ECLI:NL:RBDHA:2016:5176
Rechtbank Den Haag
- Eerste aanleg - enkelvoudig
- Rechtspraak.nl
Beroep tegen de vastgestelde waarde van een onroerende zaak en de daarop gebaseerde aanslag onroerende-zaakbelastingen
In deze zaak heeft de rechtbank Den Haag op 14 april 2016 uitspraak gedaan in een geschil tussen eiser, vertegenwoordigd door zijn gemachtigde M.R. van Yperen, en de heffingsambtenaar van de gemeente [plaats]. Het geschil betreft de vastgestelde waarde van een kantoorgebouw, gelegen aan [adres] te [plaats], voor de onroerende-zaakbelastingen voor het jaar 2015. De waarde was oorspronkelijk vastgesteld op € 1.187.000, maar na bezwaar door eiser werd deze verlaagd naar € 1.094.000. Eiser heeft beroep ingesteld tegen deze beslissing van de verweerder.
De rechtbank heeft vastgesteld dat de waarde van het kantoorgebouw op de waardepeildatum, 1 januari 2014, moet worden bepaald op basis van de gecorrigeerde vervangingswaarde, zoals voorgeschreven door de Wet waardering onroerende zaken (Wet WOZ). De rechtbank oordeelt dat verweerder aannemelijk heeft gemaakt dat de vastgestelde waarde niet te hoog is en dat de door verweerder aangedragen vergelijkingspanden representatief zijn voor de ligging van het kantoorgebouw. Eiser's argumenten over de waarde zijn niet overtuigend genoeg om de vastgestelde waarde te weerleggen.

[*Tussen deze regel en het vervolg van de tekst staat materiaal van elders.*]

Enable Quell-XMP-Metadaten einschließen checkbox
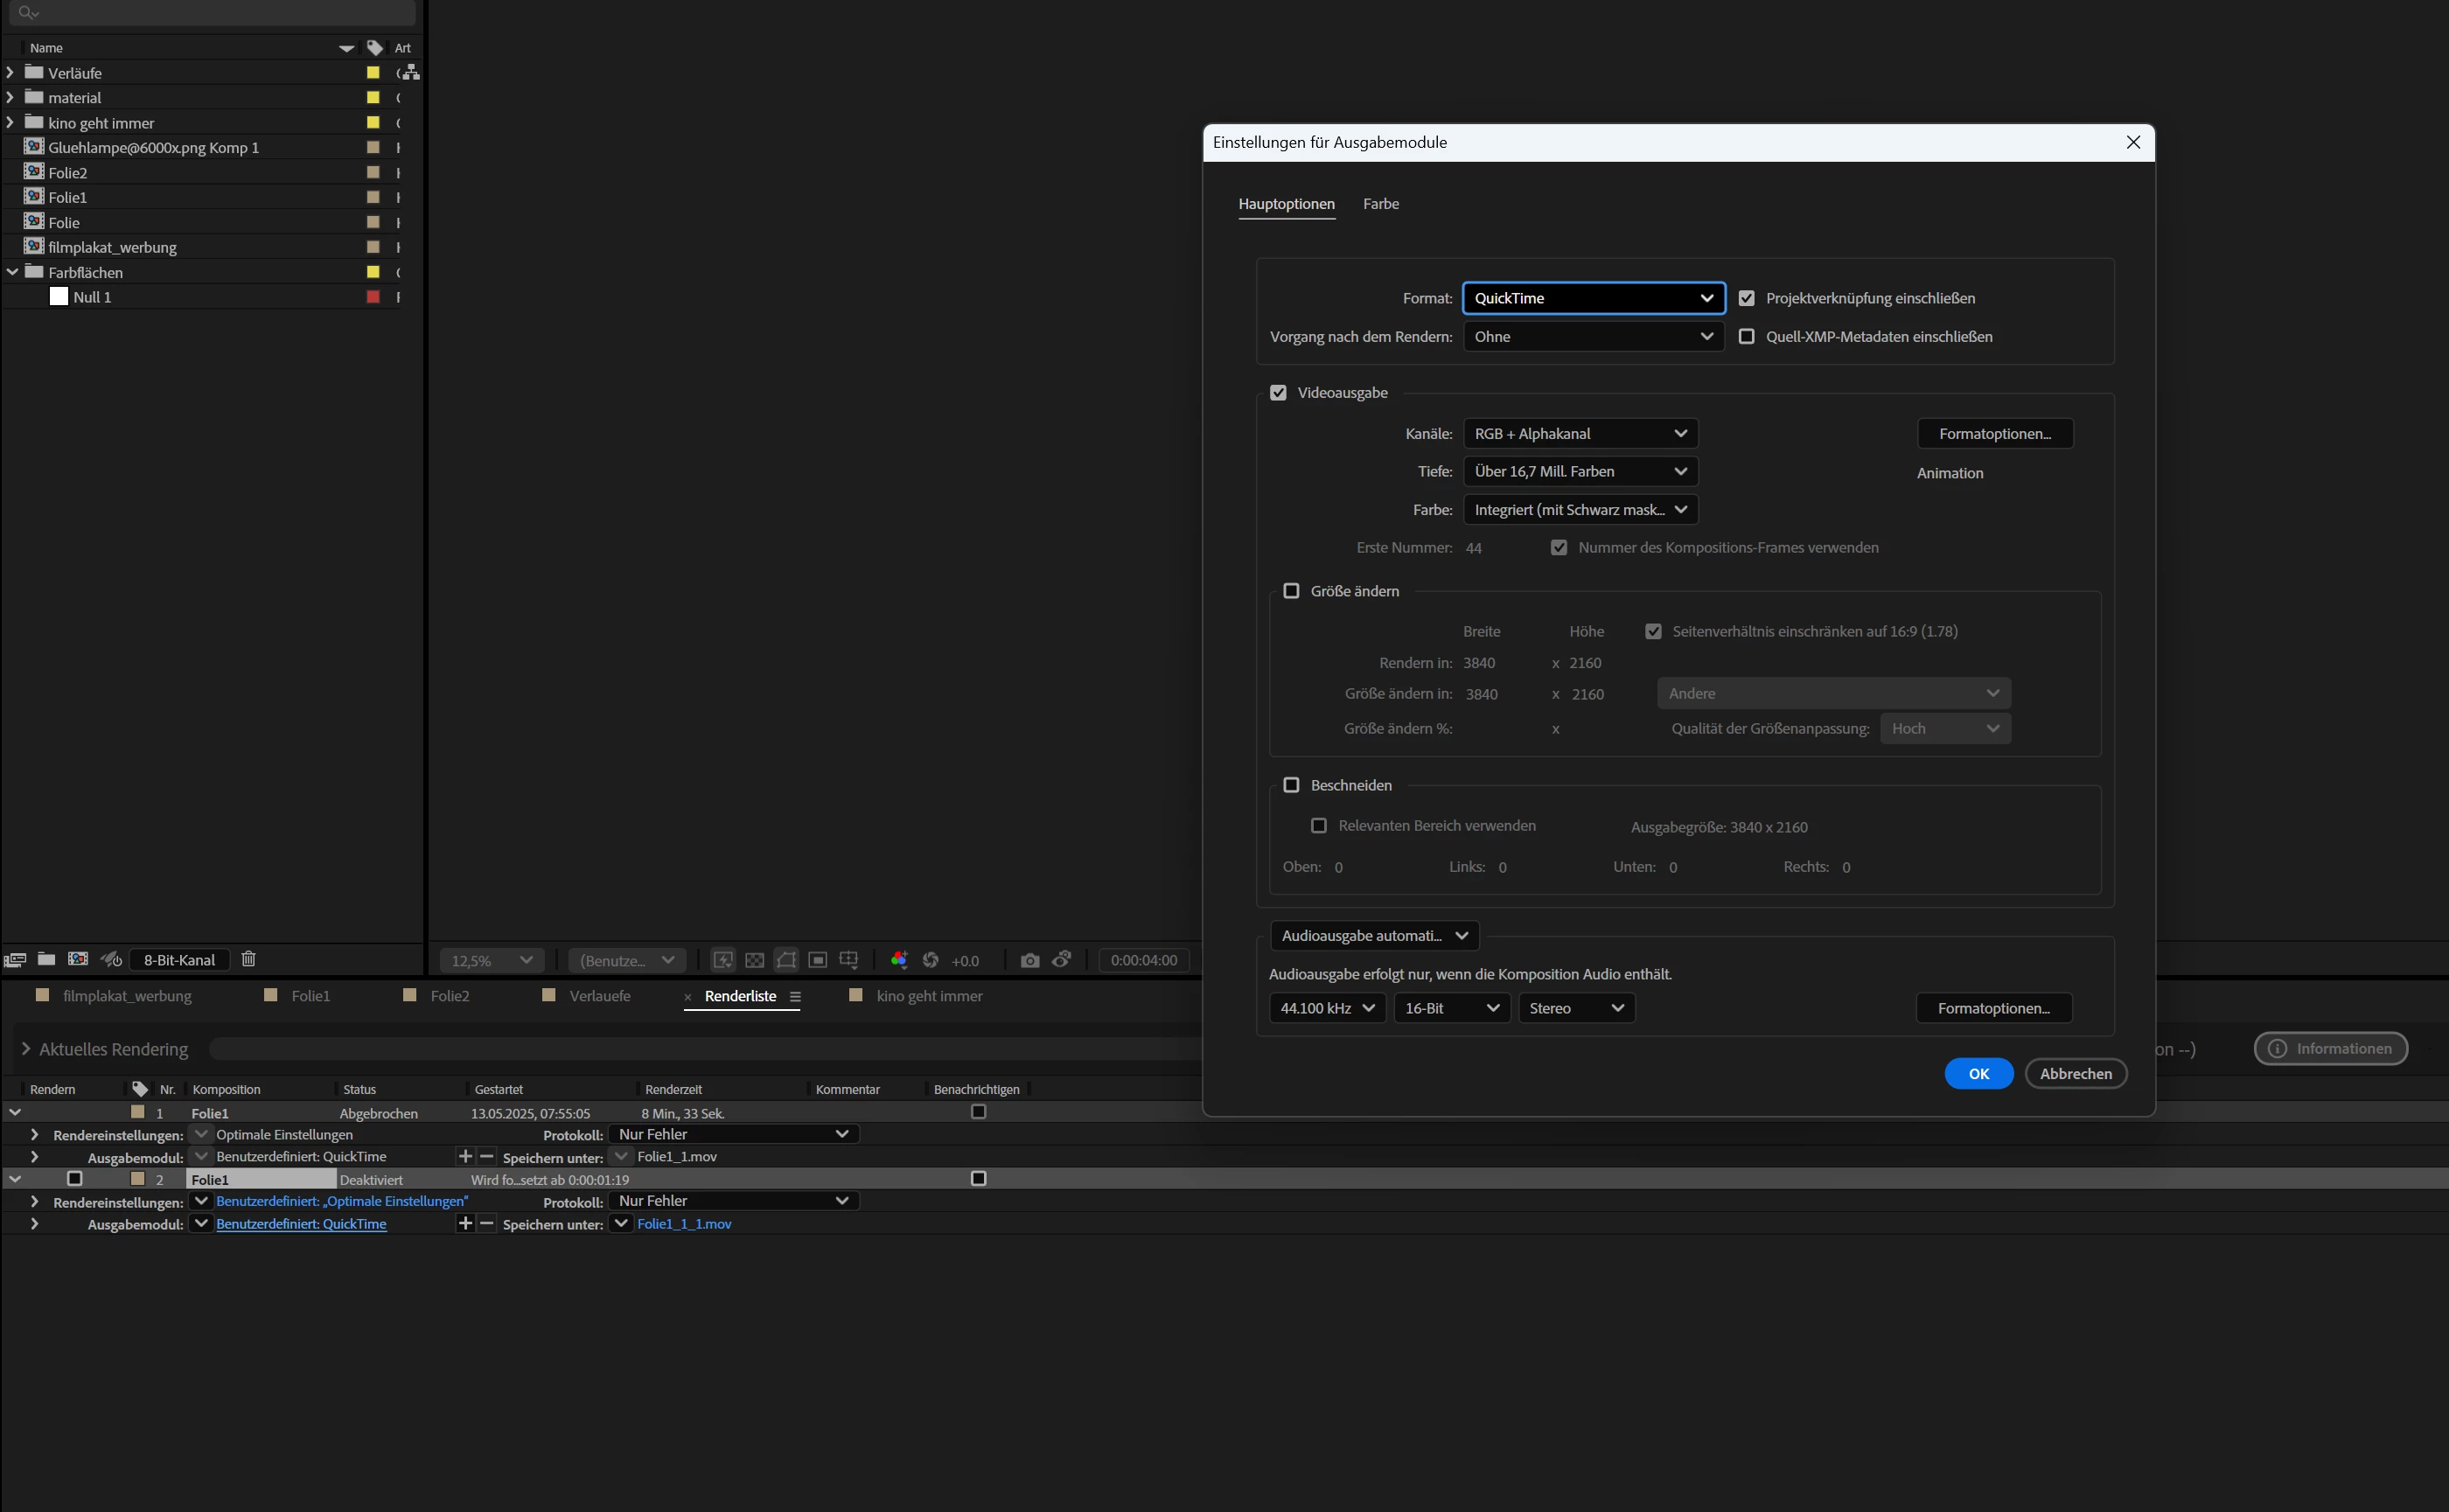Image resolution: width=2449 pixels, height=1512 pixels. [1747, 337]
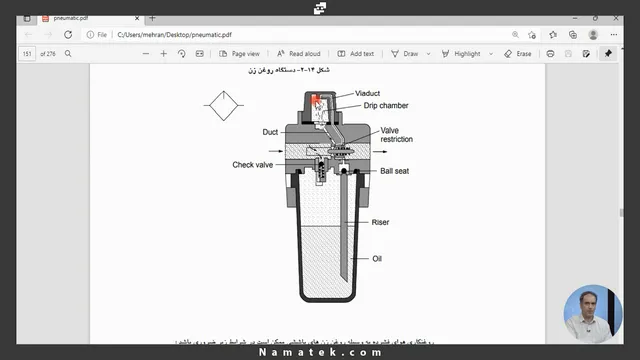Screen dimensions: 640x360
Task: Toggle Page view mode
Action: pos(239,54)
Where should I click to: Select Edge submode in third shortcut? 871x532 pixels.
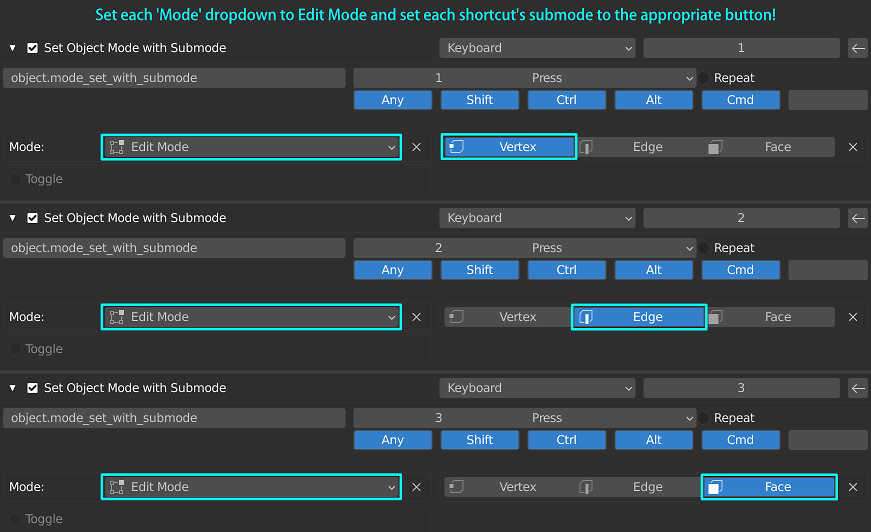[x=639, y=486]
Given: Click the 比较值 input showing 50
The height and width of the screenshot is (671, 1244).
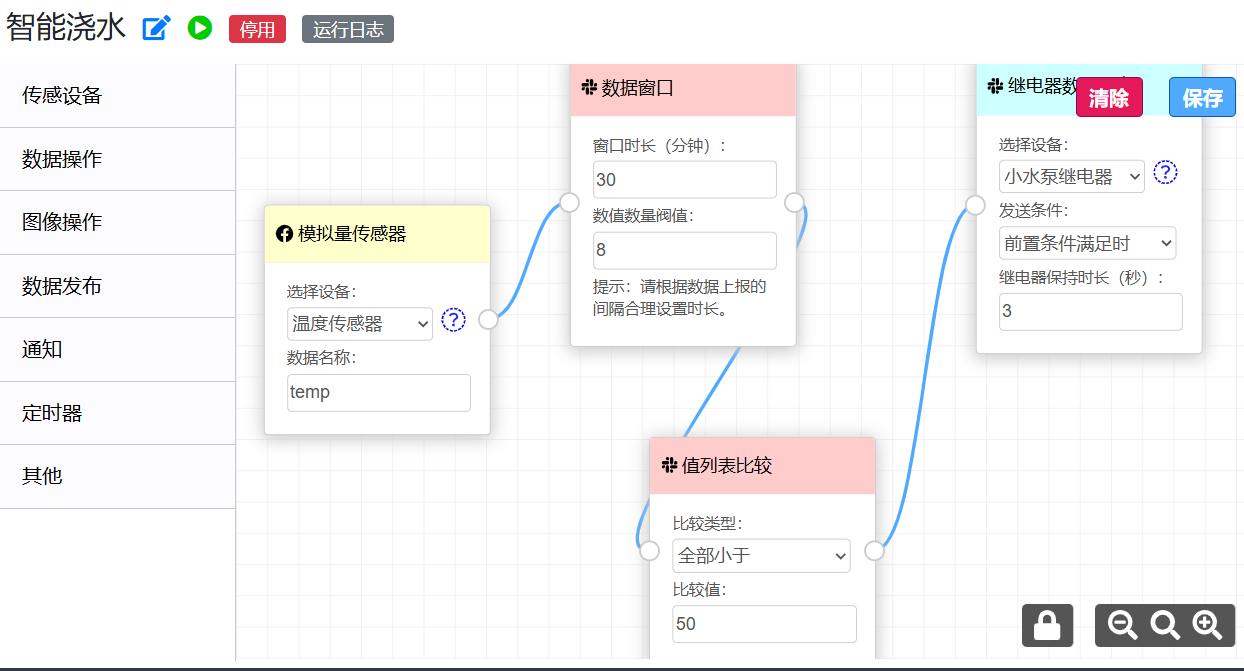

De rechtbank heeft ook geoordeeld over de proceskosten en heeft verweerder veroordeeld tot vergoeding van de gemaakte kosten door eiser, die in totaal zijn vastgesteld op € 1.049,03. De rechtbank heeft het beroep van eiser voor het grootste deel ongegrond verklaard, maar gegrond voor wat betreft de proceskostenvergoeding in bezwaar. De uitspraak is openbaar gedaan en partijen hebben de mogelijkheid om binnen zes weken hoger beroep in te stellen bij het gerechtshof Den Haag.